━━━━━ Extrahierte Daten ━━━━━

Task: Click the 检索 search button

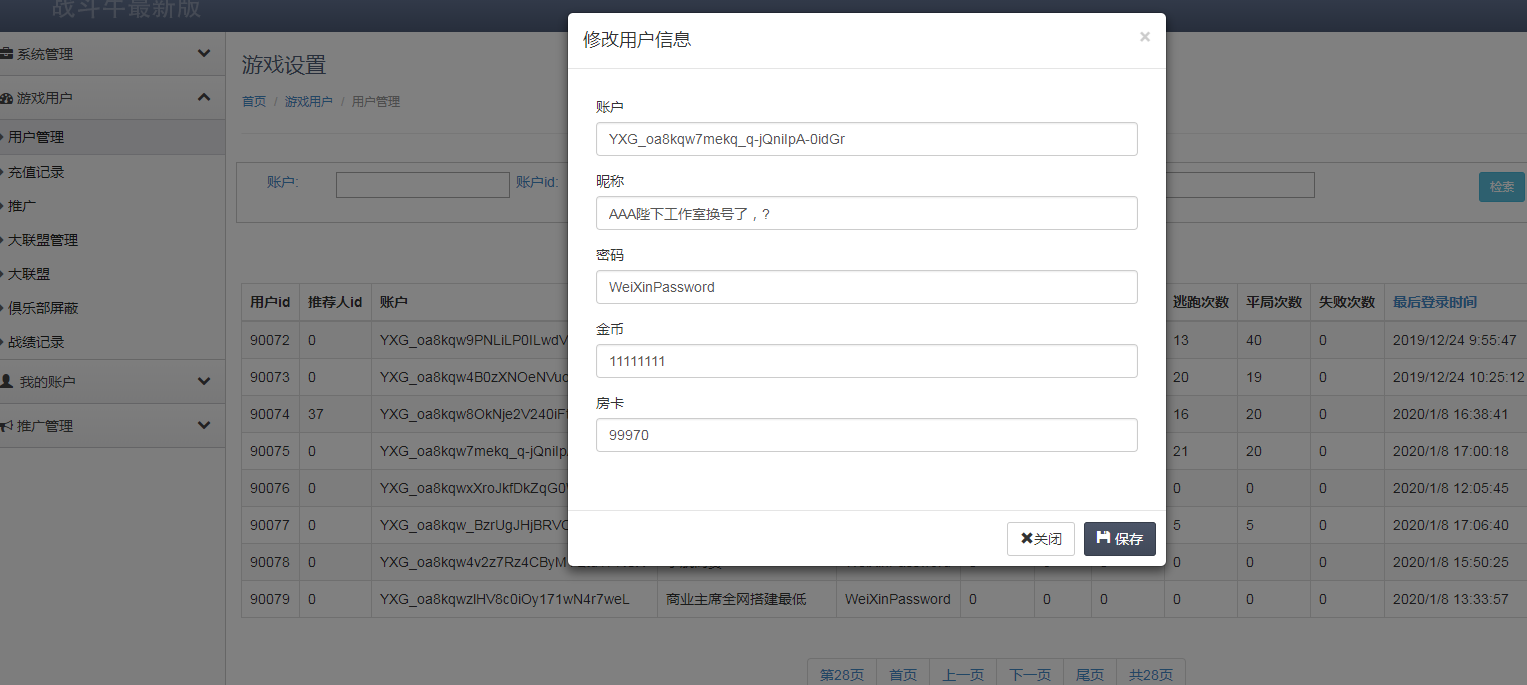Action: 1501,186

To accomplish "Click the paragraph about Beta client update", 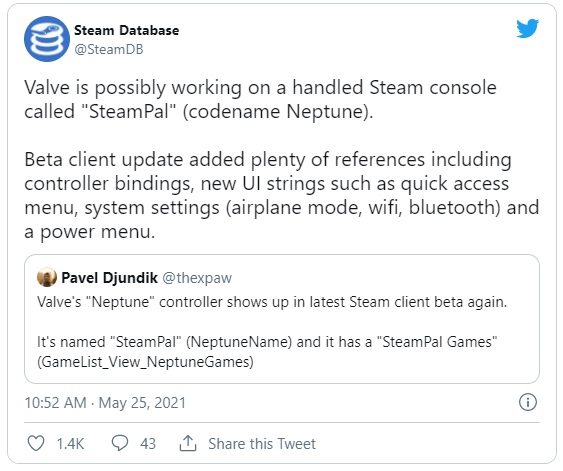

━━━━━
━━━━━ Extrahierte Daten ━━━━━

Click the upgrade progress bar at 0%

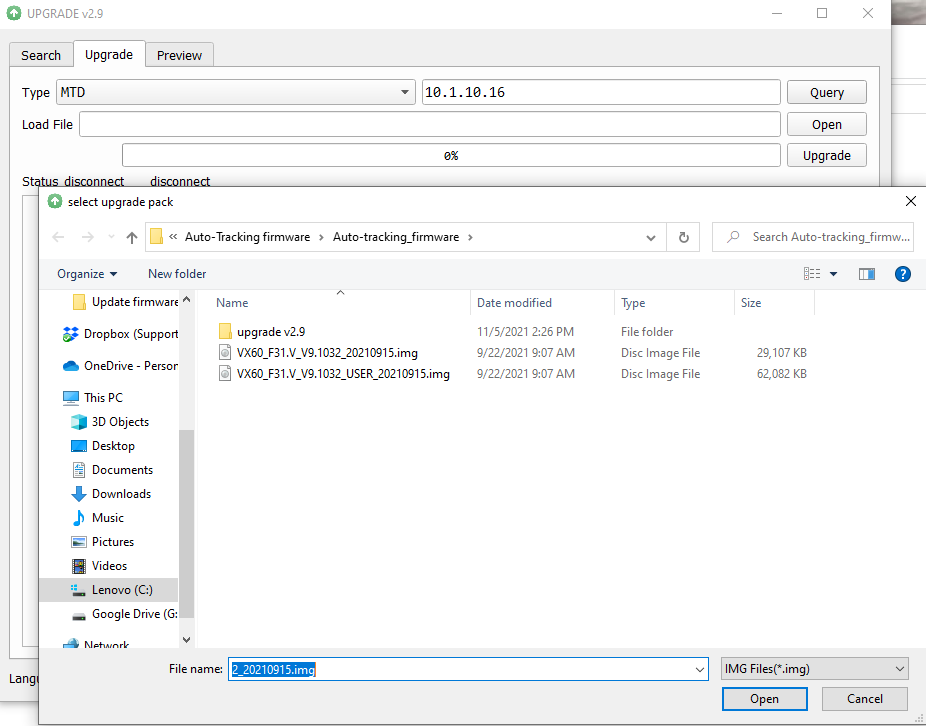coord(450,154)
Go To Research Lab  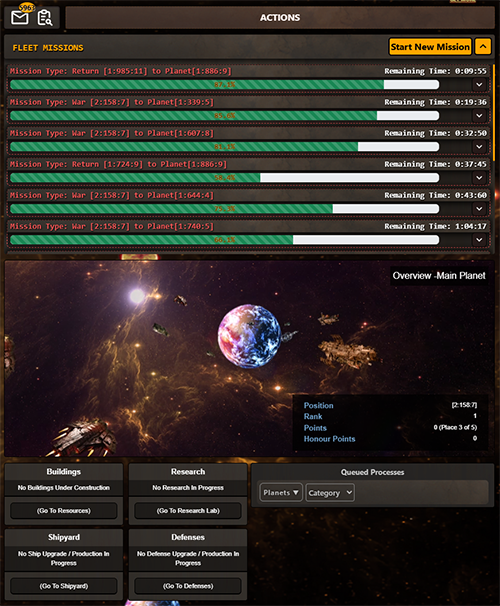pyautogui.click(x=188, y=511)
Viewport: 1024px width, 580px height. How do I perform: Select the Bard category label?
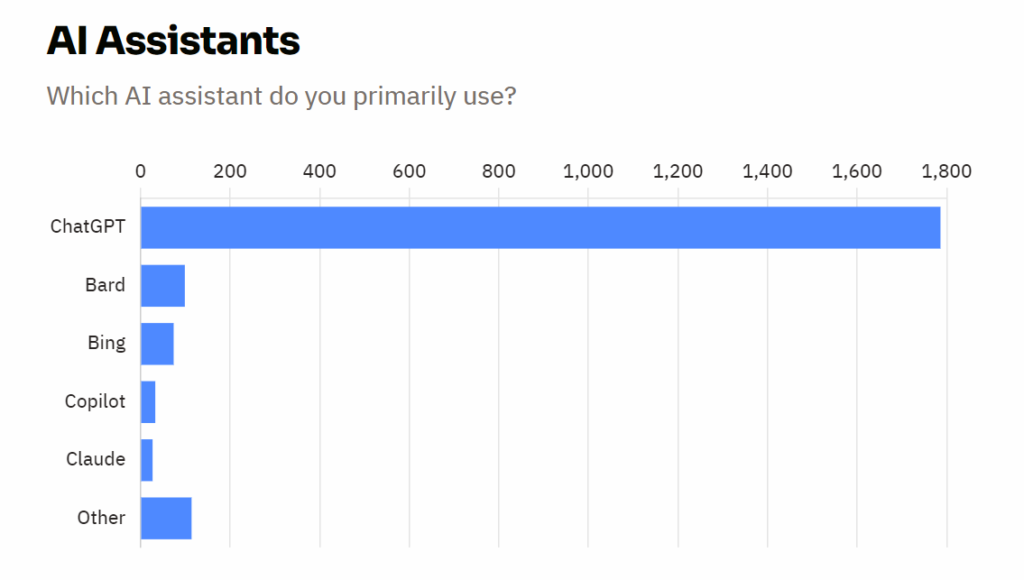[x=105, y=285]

━━━━━

Gegebene Anweisung: Schreiben Sie bitte die Zeilen des Materials neu, beginnend bei der Zeile mit „Task: Click the 检索 search button“ und endend bei der Zeile mit „the paragraph about“, beide eingeschlossen, und ersetzen Sie darin „Beta client update“ durch „Beta client release“, ohne sonst etwas zu ändern. Lassen Sie die Bilder in der Antwort weg.

Vollständige Antwort:
Task: Click the 检索 search button

Action: 1501,186

To accomplish "Click the paragraph about Beta client release", 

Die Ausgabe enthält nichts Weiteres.